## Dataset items
|---|

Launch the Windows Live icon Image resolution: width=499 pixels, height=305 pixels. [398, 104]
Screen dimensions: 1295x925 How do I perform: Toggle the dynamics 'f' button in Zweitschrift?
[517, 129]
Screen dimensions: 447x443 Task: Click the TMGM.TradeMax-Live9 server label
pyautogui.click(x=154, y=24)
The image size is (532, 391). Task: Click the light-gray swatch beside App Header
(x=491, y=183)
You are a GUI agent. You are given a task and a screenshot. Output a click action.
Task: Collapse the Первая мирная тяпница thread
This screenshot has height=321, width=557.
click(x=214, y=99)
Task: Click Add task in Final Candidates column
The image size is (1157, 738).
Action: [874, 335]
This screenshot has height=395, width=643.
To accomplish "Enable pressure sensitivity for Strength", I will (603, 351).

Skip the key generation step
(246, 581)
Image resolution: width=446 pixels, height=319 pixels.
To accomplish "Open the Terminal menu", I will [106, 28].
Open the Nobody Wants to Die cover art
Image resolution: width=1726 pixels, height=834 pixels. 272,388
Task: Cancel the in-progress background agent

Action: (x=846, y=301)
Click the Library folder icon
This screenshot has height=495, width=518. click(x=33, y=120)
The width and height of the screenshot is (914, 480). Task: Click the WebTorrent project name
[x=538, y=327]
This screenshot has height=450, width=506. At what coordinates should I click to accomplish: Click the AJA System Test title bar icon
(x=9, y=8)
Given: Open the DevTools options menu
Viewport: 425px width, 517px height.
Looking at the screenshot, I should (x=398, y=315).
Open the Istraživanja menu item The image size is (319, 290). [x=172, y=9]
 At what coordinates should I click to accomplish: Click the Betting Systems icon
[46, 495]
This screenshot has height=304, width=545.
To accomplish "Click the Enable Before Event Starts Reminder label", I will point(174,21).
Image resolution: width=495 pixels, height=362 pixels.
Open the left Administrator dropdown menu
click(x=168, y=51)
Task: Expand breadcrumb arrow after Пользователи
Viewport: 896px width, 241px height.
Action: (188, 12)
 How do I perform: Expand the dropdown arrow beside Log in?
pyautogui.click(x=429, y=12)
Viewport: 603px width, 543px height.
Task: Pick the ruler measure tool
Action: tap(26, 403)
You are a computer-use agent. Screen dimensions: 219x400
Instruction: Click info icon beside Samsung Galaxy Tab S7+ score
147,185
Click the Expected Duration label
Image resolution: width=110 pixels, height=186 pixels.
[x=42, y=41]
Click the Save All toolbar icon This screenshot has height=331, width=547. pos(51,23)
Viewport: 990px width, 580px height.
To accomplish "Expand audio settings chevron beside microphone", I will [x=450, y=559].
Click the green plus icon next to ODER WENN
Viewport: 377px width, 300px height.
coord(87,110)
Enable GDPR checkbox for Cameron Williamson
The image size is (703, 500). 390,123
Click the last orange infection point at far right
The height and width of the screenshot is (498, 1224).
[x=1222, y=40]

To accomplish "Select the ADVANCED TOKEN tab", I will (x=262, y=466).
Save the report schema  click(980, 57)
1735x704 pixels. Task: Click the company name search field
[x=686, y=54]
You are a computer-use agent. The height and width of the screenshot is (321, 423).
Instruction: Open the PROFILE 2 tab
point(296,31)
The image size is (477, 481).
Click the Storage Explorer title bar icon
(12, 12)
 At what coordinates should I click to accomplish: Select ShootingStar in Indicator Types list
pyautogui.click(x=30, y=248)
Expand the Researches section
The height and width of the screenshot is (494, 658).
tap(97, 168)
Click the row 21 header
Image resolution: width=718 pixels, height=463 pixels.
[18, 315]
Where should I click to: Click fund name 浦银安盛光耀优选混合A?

|---|

## ASSIGNMENT
Output all of the data again. Match it exactly.

## ANSWER TO THIS TASK
Launch the Windows Live icon Image resolution: width=499 pixels, height=305 pixels. [398, 104]
Screen dimensions: 1295x925 How do I perform: Toggle the dynamics 'f' button in Zweitschrift?
[517, 129]
Screen dimensions: 447x443 Task: Click the TMGM.TradeMax-Live9 server label
pyautogui.click(x=154, y=24)
The image size is (532, 391). Task: Click the light-gray swatch beside App Header
(x=491, y=183)
You are a GUI agent. You are given a task and a screenshot. Output a click action.
Task: Collapse the Первая мирная тяпница thread
This screenshot has height=321, width=557.
click(x=214, y=99)
Task: Click Add task in Final Candidates column
The image size is (1157, 738).
Action: [874, 335]
This screenshot has height=395, width=643.
To accomplish "Enable pressure sensitivity for Strength", I will (603, 351).

Skip the key generation step
(246, 581)
Image resolution: width=446 pixels, height=319 pixels.
To accomplish "Open the Terminal menu", I will [106, 28].
Open the Nobody Wants to Die cover art
Image resolution: width=1726 pixels, height=834 pixels. 272,388
Task: Cancel the in-progress background agent

Action: (x=846, y=301)
Click the Library folder icon
This screenshot has height=495, width=518. click(x=33, y=120)
The width and height of the screenshot is (914, 480). Task: Click the WebTorrent project name
[x=538, y=327]
This screenshot has height=450, width=506. At what coordinates should I click to accomplish: Click the AJA System Test title bar icon
(x=9, y=8)
Given: Open the DevTools options menu
Viewport: 425px width, 517px height.
Looking at the screenshot, I should (x=398, y=315).
Open the Istraživanja menu item The image size is (319, 290). [x=172, y=9]
 At what coordinates should I click to accomplish: Click the Betting Systems icon
[46, 495]
This screenshot has height=304, width=545.
To accomplish "Click the Enable Before Event Starts Reminder label", I will point(174,21).
Image resolution: width=495 pixels, height=362 pixels.
Open the left Administrator dropdown menu
click(x=168, y=51)
Task: Expand breadcrumb arrow after Пользователи
Viewport: 896px width, 241px height.
Action: (188, 12)
 How do I perform: Expand the dropdown arrow beside Log in?
pyautogui.click(x=429, y=12)
Viewport: 603px width, 543px height.
Task: Pick the ruler measure tool
Action: tap(26, 403)
You are a computer-use agent. Screen dimensions: 219x400
Instruction: Click info icon beside Samsung Galaxy Tab S7+ score
147,185
Click the Expected Duration label
Image resolution: width=110 pixels, height=186 pixels.
[x=42, y=41]
Click the Save All toolbar icon This screenshot has height=331, width=547. pos(51,23)
Viewport: 990px width, 580px height.
To accomplish "Expand audio settings chevron beside microphone", I will [x=450, y=559].
Click the green plus icon next to ODER WENN
Viewport: 377px width, 300px height.
coord(87,110)
Enable GDPR checkbox for Cameron Williamson
The image size is (703, 500). 390,123
Click the last orange infection point at far right
The height and width of the screenshot is (498, 1224).
[x=1222, y=40]

To accomplish "Select the ADVANCED TOKEN tab", I will (x=262, y=466).
Save the report schema  click(980, 57)
1735x704 pixels. Task: Click the company name search field
[x=686, y=54]
You are a computer-use agent. The height and width of the screenshot is (321, 423).
Instruction: Open the PROFILE 2 tab
point(296,31)
The image size is (477, 481).
Click the Storage Explorer title bar icon
(12, 12)
 At what coordinates should I click to accomplish: Select ShootingStar in Indicator Types list
pyautogui.click(x=30, y=248)
Expand the Researches section
The height and width of the screenshot is (494, 658).
tap(97, 168)
Click the row 21 header
Image resolution: width=718 pixels, height=463 pixels.
[18, 315]
Where should I click to: Click fund name 浦银安盛光耀优选混合A?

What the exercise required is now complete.